Zgodnie z obietnicą z bitwy na sąsiednim forum słów parę na temat dodatku do AOE III, a imię jego Asian Wars
Miodny nad wyraz!
Wspomnieć należy, że pierwszy raz Ensemble Studios podzieliło się z kimś tworzeniem gry, konkretnie była to firma Big Huge Games (znana z Rise of Nations) - wyszło tylko na dobre.
Przede wszystkim - wreszcie są, wspominane już tutaj z nostalgią, kampanie historyczne w ilości trzech.
Zaczynamy od
Japończyków i bodaj najciekawszego okresu z historii tego kraju to jest walki o władzę nad krajem i tytuł Szoguna. Czyli James Clavell presents
Nie ma co prawda Blackthorna, ale kierujemy niejakim generałem Kichiro i daimyo Mototadą, a w ostatniej misji także ich zwierzchnikiem - Tokugawą Ieyasu (czyli Toranagą z książki/serialu). Celem kampanii jest walka z Ishidą San i jego sojusznikami by po pokonaniu ich Tokugawa mógł suwerennie zapanować nad Krajem Kwitnącej Wiśni. W jej trakcie dowiadujemy się kilku ciekawych rzeczy na temat życiorysu naszego generała.. ale nie będę psuł niespodzianki.

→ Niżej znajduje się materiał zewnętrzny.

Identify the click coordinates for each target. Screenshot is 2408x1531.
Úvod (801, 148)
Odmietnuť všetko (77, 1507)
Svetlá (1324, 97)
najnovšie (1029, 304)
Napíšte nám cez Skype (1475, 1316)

Twórcy nie zapomnieli chyba o żadnych z elementów japońskich klimatów i świetnie je odwzorowali (ta uwaga tyczy się również pozostałych kampanii). I tak wśród jednostek podstawowych (to jest dostępnych w koszarach, stajniach itp. i dostawach) mamy:
-roninów czyli wojowników pozbawionych pana i wynajmujących swe usługi temu kto więcej zapłaci, -ninja z dużą sprawnością mordujących cudzych dowódców (krycie się w cieniu)
-samurajów zwykłych
-łuczników
-muszkieterów
-sohei czyli azjatycką piechotę mieczem walczącą
-dwie wersje strzelającej kawalerii czyli yabusame i yojimbo
-jeźdźców naginata
-dwa rodzaje lekkiej artylerii - ogniste strzały i morutaru (kartacze)
Ponadto jednostki można rekrutować w klasztorze - patent polega na tym, że przed nazwą rodzajową występuje słowo pokutujący ; ) I w ten sprytny sposób uzyskujemy:
-lancknechtów
-mnichów
-jeźdźców
-podpalaczy
Kolejnym sposobem powiększenia swojego militarnego potencjału są konsulaty. Najpierw słowo wstępu - jest to następny fajny sposób dostosowania azjatów do AOE III -otóż w miarę rozwoju metropolii mają oni możliwość zawierania sojuszu z jednym z państw europejskich. Wymierną korzyścią takiego postępowania jest możliwość ściągnięcia do siebie wojsk tychże. Nie płacimy jednak za nie normalnymi surowcami a punktami eksportu, które zyskujemy w miarę trwania gry. Exemplum - Japończycy mogą na początku zawrzeć sojusz z Portugalią i dostawać kuszników, dragonów, konną artylerię, flotę i różne ulepszenia. Mogą też jednak, i jest to ich wyłączna właściwość, podjąć decyzję o samoizolacji dzięki czemu zyskują większą paletę własnych jednostek do wyboru:
-samurajów w wersji turbo czyli hatamoto
-shinobi i ninjutsu - dalsze dwe rodzaje ninja, pierwsi szyjący z łuków
-yamabushi-mnich z maczugą
Dalej idzie flota - fune, depesze, takabune, tekkouseny dla każdego coś miłego. I rozwinięte rybołówstwo.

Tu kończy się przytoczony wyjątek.